Photo issue du site de l'Assemblée nationale ou de WikipediaRaphaël Schellenberger :

La proposition de loi qu'il nous est donné d'examiner aujourd'hui part indéniablement d'une bonne intention : la volonté de lutter contre les violences faites aux enfants. Cette volonté, naturellement, nous la partageons, et notre droit nous donne déjà des outils de lutte contre ces violences : l'article 222-13 du code pénal interdit toute forme de violence physique envers les enfants et fait du jeune âge de la victime une circonstance aggravante.
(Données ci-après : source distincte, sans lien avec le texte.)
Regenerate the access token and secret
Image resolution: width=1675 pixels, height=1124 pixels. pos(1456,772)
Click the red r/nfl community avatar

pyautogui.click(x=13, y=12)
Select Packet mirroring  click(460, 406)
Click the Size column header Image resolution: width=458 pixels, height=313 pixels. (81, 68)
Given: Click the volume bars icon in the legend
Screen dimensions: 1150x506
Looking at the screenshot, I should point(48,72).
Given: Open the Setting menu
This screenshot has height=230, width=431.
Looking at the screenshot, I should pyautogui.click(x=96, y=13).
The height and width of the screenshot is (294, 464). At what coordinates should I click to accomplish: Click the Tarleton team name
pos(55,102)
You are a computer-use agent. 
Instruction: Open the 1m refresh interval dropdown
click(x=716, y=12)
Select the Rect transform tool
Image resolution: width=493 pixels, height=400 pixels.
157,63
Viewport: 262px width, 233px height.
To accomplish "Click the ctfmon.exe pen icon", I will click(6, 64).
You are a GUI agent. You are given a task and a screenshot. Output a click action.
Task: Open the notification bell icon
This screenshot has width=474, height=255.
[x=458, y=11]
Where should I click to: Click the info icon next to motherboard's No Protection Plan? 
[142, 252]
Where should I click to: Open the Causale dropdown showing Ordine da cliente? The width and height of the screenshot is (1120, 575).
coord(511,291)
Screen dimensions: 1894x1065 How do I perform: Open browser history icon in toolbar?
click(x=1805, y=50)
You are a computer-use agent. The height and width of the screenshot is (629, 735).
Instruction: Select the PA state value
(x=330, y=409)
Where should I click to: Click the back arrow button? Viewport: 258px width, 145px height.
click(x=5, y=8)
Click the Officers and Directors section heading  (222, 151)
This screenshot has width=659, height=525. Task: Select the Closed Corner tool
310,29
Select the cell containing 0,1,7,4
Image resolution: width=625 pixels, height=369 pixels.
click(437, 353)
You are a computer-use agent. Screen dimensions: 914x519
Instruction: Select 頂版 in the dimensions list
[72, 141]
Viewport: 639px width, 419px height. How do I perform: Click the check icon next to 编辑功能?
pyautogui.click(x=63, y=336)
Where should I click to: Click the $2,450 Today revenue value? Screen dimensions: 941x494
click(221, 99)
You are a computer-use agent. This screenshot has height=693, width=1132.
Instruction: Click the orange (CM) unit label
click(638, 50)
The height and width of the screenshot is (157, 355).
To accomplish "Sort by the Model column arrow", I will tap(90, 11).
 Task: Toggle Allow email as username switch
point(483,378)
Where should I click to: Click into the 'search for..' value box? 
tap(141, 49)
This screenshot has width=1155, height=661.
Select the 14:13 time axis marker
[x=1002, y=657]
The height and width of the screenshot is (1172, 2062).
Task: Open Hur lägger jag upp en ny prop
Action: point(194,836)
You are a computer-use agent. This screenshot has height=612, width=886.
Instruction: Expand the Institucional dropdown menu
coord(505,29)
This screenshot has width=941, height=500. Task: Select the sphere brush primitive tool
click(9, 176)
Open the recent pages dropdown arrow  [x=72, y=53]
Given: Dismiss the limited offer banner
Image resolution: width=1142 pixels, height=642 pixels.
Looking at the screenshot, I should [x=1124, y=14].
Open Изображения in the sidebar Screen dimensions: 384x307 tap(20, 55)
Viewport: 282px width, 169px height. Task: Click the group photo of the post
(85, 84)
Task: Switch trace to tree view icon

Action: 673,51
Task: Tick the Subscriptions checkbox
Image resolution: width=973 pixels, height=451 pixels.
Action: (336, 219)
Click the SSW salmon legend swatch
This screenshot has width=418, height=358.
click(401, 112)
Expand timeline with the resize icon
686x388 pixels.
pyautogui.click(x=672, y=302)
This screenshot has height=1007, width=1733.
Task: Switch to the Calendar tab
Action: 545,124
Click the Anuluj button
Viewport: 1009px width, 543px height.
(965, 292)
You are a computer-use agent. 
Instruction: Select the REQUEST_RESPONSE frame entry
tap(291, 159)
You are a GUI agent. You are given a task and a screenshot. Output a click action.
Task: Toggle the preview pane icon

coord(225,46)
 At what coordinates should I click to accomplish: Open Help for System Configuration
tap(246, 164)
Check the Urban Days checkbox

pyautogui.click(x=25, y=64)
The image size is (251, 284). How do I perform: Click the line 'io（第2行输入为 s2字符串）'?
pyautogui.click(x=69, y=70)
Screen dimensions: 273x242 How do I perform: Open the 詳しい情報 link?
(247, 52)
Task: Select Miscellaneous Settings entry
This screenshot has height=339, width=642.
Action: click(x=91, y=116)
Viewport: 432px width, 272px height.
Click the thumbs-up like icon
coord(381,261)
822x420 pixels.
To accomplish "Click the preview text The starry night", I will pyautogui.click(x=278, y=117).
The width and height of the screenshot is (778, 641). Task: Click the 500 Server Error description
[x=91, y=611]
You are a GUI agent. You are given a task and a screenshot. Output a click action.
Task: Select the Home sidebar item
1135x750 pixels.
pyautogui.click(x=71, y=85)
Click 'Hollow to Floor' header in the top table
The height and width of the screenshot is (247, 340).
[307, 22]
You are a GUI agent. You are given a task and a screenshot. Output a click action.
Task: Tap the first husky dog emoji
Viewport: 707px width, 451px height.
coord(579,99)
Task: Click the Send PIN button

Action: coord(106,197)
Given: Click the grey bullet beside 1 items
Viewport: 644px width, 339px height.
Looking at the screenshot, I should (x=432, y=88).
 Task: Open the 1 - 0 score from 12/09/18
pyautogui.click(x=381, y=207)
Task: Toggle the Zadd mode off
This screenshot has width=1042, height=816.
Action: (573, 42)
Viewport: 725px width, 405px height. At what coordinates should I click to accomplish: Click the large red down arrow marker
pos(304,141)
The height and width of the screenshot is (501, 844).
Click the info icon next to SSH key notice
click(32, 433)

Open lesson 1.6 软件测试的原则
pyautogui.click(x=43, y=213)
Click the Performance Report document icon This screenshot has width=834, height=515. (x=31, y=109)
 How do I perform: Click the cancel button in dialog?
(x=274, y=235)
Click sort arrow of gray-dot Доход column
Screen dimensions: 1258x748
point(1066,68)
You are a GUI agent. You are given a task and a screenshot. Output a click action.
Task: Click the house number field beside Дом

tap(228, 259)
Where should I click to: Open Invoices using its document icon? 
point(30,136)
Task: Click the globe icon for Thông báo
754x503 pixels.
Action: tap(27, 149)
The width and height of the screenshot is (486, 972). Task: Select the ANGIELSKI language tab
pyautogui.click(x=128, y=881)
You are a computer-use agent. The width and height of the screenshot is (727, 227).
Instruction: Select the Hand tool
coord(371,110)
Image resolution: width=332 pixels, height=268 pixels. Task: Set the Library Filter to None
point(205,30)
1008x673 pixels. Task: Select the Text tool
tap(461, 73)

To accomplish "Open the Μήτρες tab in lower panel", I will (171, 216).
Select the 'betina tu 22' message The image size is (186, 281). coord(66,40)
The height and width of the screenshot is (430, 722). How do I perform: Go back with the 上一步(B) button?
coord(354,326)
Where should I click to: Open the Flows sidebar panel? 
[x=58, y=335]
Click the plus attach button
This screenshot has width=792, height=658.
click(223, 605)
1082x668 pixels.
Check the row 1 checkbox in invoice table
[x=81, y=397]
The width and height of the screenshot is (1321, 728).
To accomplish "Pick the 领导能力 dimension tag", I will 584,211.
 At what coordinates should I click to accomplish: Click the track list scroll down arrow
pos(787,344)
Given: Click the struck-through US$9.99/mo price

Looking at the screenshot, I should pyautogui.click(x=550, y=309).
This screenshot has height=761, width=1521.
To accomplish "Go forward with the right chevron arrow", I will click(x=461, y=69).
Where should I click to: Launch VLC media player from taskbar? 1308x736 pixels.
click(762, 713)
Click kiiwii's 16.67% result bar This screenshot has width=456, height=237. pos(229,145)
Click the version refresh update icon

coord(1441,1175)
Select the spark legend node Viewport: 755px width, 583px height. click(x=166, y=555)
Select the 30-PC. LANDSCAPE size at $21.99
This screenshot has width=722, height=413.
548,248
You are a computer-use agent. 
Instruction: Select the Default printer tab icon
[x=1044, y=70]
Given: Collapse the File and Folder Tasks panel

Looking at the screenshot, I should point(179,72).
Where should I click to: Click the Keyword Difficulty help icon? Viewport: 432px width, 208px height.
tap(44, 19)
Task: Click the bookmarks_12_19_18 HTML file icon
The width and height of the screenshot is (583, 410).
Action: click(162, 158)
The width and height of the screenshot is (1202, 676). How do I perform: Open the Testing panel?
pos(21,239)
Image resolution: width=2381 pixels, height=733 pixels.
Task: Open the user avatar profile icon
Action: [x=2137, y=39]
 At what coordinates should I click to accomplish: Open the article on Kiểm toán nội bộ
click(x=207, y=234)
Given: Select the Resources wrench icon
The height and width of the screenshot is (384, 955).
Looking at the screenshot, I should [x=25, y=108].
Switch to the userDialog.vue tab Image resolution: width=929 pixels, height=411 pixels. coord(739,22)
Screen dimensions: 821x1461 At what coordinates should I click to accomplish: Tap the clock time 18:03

Dès lors, comment se traduit juridiquement cette volonté de lutte renforcée dans la présente proposition de loi ? Vous proposez un ajout à l'article 371-1 du code civil, celui-là même dont il est donné lecture en mairie lors du mariage des futurs époux. Vous touchez ainsi à l'un des éléments fondamentaux donnés en lecture lors du mariage. Ce geste, tous les anciens maires de cette assemblée, qui ont eu à célébrer ce genre d'événements, le savent, est empreint de sens et de solennité : ayons-le à l'esprit lorsque nous légiférons.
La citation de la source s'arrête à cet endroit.